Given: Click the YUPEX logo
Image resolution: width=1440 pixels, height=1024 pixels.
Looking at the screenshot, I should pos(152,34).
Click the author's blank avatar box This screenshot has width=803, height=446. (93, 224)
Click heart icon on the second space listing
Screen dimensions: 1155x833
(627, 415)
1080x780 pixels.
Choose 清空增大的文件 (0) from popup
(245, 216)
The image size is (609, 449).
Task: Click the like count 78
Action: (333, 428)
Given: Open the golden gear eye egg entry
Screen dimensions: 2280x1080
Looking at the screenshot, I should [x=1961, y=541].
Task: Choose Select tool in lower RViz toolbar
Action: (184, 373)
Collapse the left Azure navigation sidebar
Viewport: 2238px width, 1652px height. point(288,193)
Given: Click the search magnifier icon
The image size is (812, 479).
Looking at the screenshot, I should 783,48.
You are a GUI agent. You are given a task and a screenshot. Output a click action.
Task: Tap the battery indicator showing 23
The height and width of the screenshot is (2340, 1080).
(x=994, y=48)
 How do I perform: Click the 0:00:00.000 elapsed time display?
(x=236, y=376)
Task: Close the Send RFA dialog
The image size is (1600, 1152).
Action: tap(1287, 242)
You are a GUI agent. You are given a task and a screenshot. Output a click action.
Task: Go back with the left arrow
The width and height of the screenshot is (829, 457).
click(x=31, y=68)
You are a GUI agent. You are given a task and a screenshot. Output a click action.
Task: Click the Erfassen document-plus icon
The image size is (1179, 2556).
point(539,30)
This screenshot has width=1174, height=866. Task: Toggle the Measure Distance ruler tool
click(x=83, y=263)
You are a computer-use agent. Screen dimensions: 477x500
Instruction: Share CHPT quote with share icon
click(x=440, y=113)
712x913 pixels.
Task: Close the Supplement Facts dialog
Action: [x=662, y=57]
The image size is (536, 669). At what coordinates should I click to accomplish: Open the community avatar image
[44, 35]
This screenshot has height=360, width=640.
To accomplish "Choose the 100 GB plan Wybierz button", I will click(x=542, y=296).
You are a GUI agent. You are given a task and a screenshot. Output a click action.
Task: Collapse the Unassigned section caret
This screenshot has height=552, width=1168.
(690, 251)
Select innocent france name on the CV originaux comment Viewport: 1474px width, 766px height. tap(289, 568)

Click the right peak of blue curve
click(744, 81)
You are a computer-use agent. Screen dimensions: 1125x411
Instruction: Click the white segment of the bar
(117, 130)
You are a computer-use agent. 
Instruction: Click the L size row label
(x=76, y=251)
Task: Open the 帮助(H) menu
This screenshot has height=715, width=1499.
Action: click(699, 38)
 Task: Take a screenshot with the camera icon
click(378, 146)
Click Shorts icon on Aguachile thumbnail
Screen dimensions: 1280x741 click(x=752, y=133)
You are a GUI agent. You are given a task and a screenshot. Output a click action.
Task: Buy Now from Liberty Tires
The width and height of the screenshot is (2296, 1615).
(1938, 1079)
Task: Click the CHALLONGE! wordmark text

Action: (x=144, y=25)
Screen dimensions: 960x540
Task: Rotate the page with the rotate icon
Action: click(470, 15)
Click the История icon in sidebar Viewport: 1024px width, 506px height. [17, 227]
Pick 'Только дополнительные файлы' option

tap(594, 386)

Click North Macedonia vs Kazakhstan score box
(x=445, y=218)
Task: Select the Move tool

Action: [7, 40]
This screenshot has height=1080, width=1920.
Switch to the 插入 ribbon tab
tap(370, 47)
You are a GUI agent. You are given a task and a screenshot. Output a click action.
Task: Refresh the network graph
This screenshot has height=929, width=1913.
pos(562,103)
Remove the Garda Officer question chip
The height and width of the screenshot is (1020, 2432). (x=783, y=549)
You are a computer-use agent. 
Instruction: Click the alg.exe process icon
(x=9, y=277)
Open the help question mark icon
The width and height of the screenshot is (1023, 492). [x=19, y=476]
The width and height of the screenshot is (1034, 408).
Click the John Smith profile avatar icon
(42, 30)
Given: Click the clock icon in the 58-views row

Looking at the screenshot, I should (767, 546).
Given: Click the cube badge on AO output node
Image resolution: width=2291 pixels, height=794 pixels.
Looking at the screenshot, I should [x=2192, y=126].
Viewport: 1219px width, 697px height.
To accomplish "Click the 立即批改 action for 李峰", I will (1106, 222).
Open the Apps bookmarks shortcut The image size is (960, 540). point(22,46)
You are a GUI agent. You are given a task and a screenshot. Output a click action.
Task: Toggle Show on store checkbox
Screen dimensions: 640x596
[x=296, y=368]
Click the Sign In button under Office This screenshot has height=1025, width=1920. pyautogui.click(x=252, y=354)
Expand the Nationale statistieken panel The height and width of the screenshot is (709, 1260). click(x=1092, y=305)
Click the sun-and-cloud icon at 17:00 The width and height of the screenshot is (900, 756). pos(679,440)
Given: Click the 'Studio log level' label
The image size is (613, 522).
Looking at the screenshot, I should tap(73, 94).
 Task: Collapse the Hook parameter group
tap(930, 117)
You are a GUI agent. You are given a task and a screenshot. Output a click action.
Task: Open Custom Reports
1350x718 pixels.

----------------------------------------

» **TASK GOAL**:
Please output the items exactly as they appear, from the start of the items through the line containing "click(x=83, y=263)", with both ends included.

» **FINISHED EXERCISE**:
Given: Click the YUPEX logo
Image resolution: width=1440 pixels, height=1024 pixels.
Looking at the screenshot, I should pos(152,34).
Click the author's blank avatar box This screenshot has width=803, height=446. (93, 224)
Click heart icon on the second space listing
Screen dimensions: 1155x833
(627, 415)
1080x780 pixels.
Choose 清空增大的文件 (0) from popup
(245, 216)
The image size is (609, 449).
Task: Click the like count 78
Action: (333, 428)
Given: Open the golden gear eye egg entry
Screen dimensions: 2280x1080
Looking at the screenshot, I should [x=1961, y=541].
Task: Choose Select tool in lower RViz toolbar
Action: (184, 373)
Collapse the left Azure navigation sidebar
Viewport: 2238px width, 1652px height. point(288,193)
Given: Click the search magnifier icon
The image size is (812, 479).
Looking at the screenshot, I should 783,48.
You are a GUI agent. You are given a task and a screenshot. Output a click action.
Task: Tap the battery indicator showing 23
The height and width of the screenshot is (2340, 1080).
(x=994, y=48)
 How do I perform: Click the 0:00:00.000 elapsed time display?
(x=236, y=376)
Task: Close the Send RFA dialog
The image size is (1600, 1152).
Action: tap(1287, 242)
You are a GUI agent. You are given a task and a screenshot. Output a click action.
Task: Go back with the left arrow
The width and height of the screenshot is (829, 457).
click(x=31, y=68)
You are a GUI agent. You are given a task and a screenshot. Output a click action.
Task: Click the Erfassen document-plus icon
The image size is (1179, 2556).
point(539,30)
This screenshot has width=1174, height=866. Task: Toggle the Measure Distance ruler tool
click(x=83, y=263)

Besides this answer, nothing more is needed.